* **Problem to work on**
Look through the material beneath and copy each line with the word "Focus".

START Data records

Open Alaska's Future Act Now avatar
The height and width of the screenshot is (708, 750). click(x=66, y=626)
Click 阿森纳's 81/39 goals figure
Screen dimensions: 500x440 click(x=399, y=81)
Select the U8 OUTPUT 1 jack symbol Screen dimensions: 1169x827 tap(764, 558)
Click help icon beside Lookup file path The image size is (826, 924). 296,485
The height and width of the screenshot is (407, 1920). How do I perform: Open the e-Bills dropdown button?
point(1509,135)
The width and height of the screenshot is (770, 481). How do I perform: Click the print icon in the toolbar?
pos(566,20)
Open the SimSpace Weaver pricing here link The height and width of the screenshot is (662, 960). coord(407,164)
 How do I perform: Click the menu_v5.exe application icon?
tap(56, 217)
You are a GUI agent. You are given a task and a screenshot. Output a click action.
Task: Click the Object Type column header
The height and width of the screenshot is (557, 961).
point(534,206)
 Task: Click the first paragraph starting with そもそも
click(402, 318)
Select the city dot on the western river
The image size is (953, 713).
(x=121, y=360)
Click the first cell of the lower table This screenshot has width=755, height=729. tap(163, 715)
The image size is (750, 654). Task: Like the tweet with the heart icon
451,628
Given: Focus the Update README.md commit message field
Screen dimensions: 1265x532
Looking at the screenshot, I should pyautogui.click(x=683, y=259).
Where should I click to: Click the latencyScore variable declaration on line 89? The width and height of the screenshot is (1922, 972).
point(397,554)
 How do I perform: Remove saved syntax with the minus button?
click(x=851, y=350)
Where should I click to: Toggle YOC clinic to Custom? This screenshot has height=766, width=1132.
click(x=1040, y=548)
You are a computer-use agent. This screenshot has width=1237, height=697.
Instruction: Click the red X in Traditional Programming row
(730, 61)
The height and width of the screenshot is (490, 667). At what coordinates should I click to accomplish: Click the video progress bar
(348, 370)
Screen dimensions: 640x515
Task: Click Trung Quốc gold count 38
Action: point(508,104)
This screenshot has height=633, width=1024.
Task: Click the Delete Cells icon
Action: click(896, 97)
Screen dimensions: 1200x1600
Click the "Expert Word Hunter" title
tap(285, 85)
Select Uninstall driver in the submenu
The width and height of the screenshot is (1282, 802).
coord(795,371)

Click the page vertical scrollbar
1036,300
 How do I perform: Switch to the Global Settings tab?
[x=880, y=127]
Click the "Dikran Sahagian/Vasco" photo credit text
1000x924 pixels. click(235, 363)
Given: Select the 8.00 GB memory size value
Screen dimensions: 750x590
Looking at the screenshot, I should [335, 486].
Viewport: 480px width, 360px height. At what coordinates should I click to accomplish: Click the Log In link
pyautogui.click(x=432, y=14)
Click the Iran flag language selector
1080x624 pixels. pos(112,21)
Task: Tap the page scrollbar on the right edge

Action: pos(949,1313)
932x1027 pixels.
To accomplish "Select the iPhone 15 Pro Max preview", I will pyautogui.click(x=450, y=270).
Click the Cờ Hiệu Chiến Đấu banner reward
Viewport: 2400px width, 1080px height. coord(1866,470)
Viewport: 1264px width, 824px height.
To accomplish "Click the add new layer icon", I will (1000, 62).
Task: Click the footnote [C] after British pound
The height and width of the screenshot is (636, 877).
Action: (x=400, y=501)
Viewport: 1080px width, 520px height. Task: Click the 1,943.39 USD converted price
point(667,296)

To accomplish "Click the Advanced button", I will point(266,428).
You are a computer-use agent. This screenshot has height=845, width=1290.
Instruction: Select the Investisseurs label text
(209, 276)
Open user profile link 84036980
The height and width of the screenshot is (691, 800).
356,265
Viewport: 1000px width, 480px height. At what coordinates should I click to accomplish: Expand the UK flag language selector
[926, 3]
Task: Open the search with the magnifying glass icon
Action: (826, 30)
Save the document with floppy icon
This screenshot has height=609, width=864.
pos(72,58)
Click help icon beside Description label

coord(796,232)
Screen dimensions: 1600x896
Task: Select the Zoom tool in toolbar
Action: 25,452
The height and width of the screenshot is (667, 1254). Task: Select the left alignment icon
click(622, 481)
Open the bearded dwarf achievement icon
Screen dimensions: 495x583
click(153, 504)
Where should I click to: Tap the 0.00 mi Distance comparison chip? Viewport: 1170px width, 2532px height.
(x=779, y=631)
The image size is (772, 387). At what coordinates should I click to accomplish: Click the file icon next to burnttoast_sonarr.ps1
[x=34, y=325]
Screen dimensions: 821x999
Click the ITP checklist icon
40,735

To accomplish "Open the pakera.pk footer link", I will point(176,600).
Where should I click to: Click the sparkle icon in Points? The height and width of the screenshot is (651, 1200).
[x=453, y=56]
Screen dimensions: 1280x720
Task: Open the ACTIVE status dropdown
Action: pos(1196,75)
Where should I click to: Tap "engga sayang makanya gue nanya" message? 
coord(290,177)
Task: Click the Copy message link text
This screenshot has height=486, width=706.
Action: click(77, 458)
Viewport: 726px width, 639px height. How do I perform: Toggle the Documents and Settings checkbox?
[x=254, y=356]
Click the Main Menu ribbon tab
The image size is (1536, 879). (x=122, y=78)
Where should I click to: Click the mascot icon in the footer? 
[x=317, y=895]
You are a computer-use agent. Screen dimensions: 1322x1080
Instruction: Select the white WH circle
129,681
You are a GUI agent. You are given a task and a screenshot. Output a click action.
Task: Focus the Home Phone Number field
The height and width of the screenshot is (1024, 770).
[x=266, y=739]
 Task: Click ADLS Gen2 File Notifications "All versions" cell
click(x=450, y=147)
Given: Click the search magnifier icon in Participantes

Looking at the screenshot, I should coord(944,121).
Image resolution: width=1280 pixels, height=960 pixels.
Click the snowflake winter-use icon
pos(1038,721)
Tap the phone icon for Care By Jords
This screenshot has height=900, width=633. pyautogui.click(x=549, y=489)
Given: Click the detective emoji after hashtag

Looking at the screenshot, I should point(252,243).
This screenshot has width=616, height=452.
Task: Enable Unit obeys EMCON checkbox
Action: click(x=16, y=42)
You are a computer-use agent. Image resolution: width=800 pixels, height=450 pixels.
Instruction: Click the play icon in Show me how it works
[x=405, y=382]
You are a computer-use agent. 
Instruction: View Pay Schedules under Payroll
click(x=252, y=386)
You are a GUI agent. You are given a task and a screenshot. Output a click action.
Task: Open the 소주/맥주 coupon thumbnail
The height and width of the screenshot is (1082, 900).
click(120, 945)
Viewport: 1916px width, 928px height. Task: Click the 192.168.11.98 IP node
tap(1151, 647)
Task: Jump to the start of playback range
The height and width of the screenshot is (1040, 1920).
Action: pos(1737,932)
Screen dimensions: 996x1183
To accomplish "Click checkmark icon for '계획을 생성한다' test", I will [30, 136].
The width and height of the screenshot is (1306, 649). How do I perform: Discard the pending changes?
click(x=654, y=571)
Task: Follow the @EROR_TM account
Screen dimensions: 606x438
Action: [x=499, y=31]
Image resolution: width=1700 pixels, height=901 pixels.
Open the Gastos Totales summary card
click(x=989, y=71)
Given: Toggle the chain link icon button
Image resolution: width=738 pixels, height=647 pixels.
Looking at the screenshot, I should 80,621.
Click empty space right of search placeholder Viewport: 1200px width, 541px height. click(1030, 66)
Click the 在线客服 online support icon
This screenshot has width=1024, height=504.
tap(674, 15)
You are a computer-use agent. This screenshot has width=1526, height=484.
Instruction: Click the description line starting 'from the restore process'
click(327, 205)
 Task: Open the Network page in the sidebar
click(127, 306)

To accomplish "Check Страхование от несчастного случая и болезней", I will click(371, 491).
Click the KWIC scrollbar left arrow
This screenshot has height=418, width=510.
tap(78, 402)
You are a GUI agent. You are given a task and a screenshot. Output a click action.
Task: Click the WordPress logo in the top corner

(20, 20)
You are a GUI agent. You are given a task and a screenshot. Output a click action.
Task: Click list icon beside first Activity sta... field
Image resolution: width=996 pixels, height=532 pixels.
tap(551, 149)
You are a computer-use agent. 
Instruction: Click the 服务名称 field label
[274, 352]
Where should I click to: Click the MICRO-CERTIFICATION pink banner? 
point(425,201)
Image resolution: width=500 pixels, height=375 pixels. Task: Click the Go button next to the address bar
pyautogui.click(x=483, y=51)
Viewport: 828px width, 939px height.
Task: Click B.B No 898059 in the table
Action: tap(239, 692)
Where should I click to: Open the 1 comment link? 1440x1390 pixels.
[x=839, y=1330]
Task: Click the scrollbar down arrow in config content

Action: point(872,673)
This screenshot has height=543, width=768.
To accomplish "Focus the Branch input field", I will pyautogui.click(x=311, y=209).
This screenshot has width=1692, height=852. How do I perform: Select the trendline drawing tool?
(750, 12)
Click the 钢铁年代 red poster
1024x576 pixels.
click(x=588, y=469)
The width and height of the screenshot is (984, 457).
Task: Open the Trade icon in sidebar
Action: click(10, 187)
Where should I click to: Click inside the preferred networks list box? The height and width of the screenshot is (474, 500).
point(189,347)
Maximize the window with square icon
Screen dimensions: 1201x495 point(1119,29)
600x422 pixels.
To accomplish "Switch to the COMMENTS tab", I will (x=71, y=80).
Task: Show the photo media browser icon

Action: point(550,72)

END Data records

* **Worked solution**
Given: Focus the Update README.md commit message field
Task: Focus the Home Phone Number field
To accomplish "Focus the Branch input field", I will pyautogui.click(x=311, y=209).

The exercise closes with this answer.